Israelis protesting against Netanyahu from Manhattan's Washington Square Park on August 2, 2020.Credit: Danielle Ziri

Eager to “take part in the fight to stop the coup d’état,” Israeli expatriates opposed to the new government’s plan to weaken the judiciary are planning a series of demonstrations across Europe and the United States this weekend in solidarity with the massive demonstrations held on Saturday nights in Israel in recent weeks.

Rallies are slated to be held in Barcelona, Berlin, Munich, Oslo, Paris and Rome, among other places in Europe — as well as in Sydney, Australia. In the United States, protests will take place in Boston, New York, Chicago, Miami, Seattle and Los Angeles. In Canada, Israelis will take to the streets in Toronto and Vancouver.

“The people of Israel protested en masse against Dictatorship. Israeli ex-pats and Jewish people around the world will join around the world to Save Israeli Democracy,” UnXeptable, one of the two groups behind the initiative, wrote on Facebook.

“The basis of Israel’s existence is under attack — it’s democracy,” the co-organizer of Defend Israeli Democracy, explained, calling on people “from Vancouver to Sydney to take part in the fight to stop the coup d’état, to make our voice heard in the war for democracy.”

Prime Minister Benjamin Netanyahu’s coalition has said that it intends to enact legislation that would permit the Knesset to override Supreme Court decisions by a very slim majority of 61 votes in the 120-seat parliament, as well as legislation to tip the balance on the Judicial Appointments Committee in favor of politicians. Currently, the judges on the committee effectively have veto power over the appointment of Supreme Court justices.

Justice Minister Yariv Levin also intends to put an end to the reasonableness standard that the High Court has invoked to overrule government decisions that it found to be “unreasonable” — such as the recent appointment of oft-convicted Shas party leader Arye Dery as a cabinet minister.

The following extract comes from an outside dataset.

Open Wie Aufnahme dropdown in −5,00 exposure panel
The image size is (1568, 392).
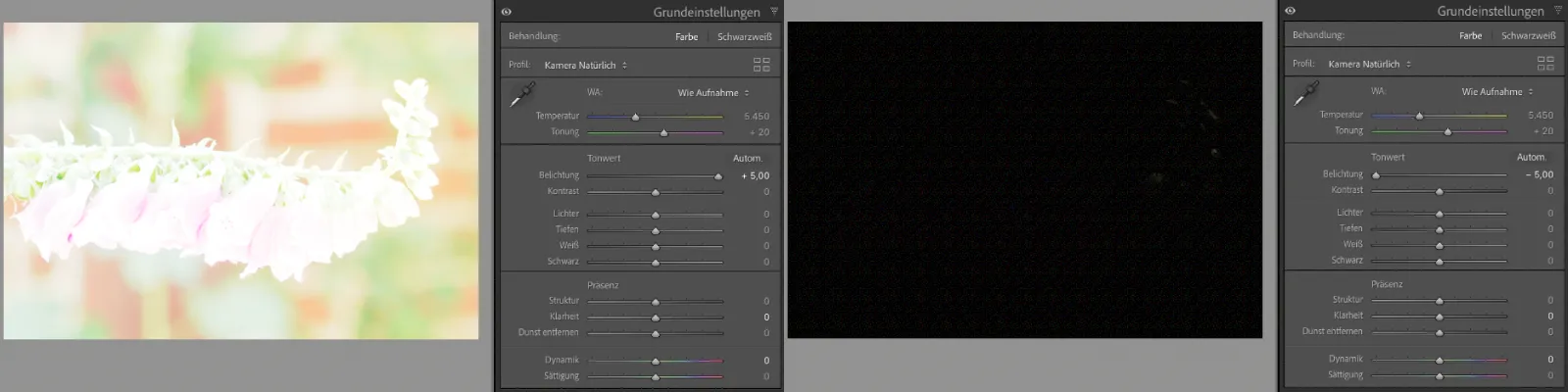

UnXeptable was previously behind a series of demonstrations in 2020 in which Israelis living in the United States and other countries around the world joined the wave of protests against Prime Minister Benjamin Netanyahu, denouncing the corruption charges against him and his government’s failed handling of the coronavirus crisis.

In its third consecutive week, some 130,000 demonstrators came out on Saturday to oppose the new government’s judicial overhaul in one of the biggest protests the country has witnessed in the last decade. About 120,000 protesters blocked key roads in Tel Aviv, while thousands of others demonstrated in Jerusalem, Haifa, and Be’er Sheva.

Organizers of the demonstrations will hold two separate protests in Tel Aviv this weekend as well — with a number of sources familiar with the groups stating that they intend to ramp up activities and block major traffic arteries and call for a general strike.

On Thursday, hundreds of lawyers, former judges and legal professionals demonstrated outside of courts across Israel in opposition to the new government’s plan while employees at several Israeli high-tech companies and startups demonstrated on Tuesday near the Sarona complex in Tel Aviv.

During a one hour “warning strike” the high-tech demonstrators blocked the central Kaplan Street despite police threats to make arrests. They lifted Israeli flags and banners, many reading “There’s no high-tech without democracy.”

In a joint op-ed published in Yediot Aharonot earlier this week, former Bank of Israel Governors Karnit Flug and Jacob Frenkel warned that Levin’s plan “could deal a severe blow to Israel's economy and its citizens” and “lead to a decrease in the willingness of foreign investors to invest in Israel.”